In order to increase the computational power of quantum computing systems, improvements are needed along two dimensions. One is qubit count; the more qubits we have, the more states can in principle be manipulated and stored. The second is to achieve lower error rates. We need to be able to manipulate the qubit states accurately and perform sequential operations that provide answers, not noise.

Combining these two concepts, we can create a single measure of a quantum computer’s power called quantum volume. Quantum volume measures the relationship between number and quality of qubits, circuit connectivity, and error rates of operations. Building larger systems with lower error rates will lead to discovering the first instances of quantum advantage, or applications where quantum computers can offer a computational advantage for solving real problems.

IBM Q Network Initiative

IBM is the front runner in developing the Quantum computers today. They have reached 5 qubits and 16 qubits in 2017. Looking at that progression, at somewhere between 50 and 100 qubits, is achievable within next five years, and we’ll find significant commercial uses of quantum computers.

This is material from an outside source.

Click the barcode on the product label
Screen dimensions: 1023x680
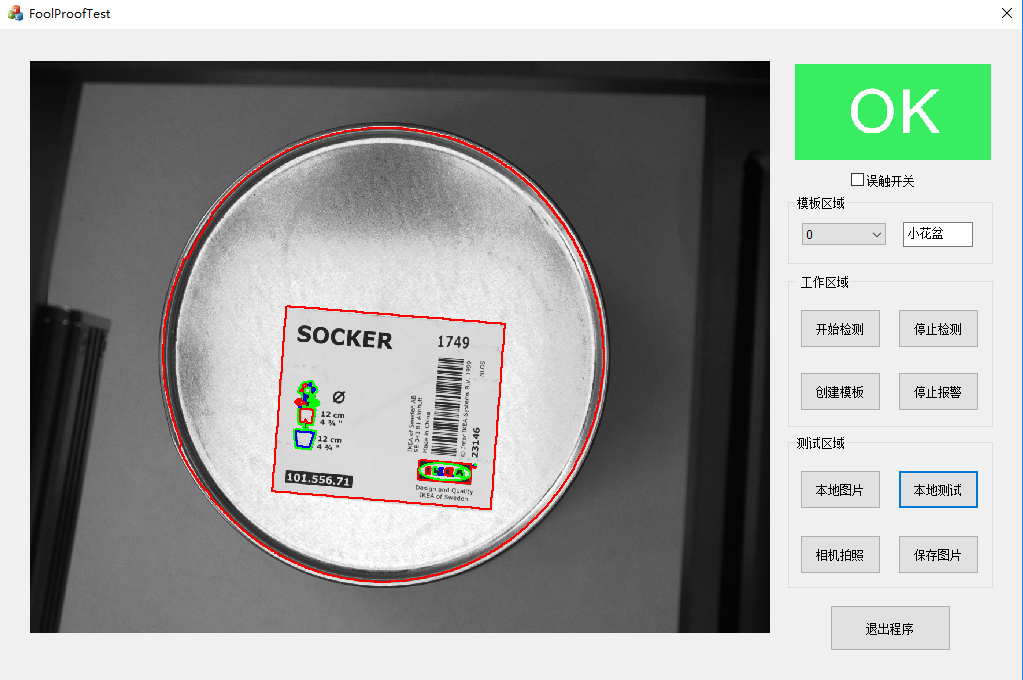point(448,406)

IBM Q Network is a worldwide community of leading Fortune 500 companies, startups, academic institutions, and national research labs working with IBM to advance quantum computing and explore practical applications for business and science. They have formed a community that brings together researchers and quantum enthusiasts to share, connect and collaborate.

QISKit

QISKIT is an open-source quantum computing framework for leveraging today's quantum processors in research, education, and business which is available in the GitHub. It’s completely a python-based development kit. Currently the community is sharing codes, applications for the developers to learn and experience quantum computing.

We are living through an amazing period, witnessing the birth of a technology that involves the creation of a new paradigm in computation. In my opinion, the opening of the experiments and their programming tools to everybody not only democratizes science but also boosts its progress.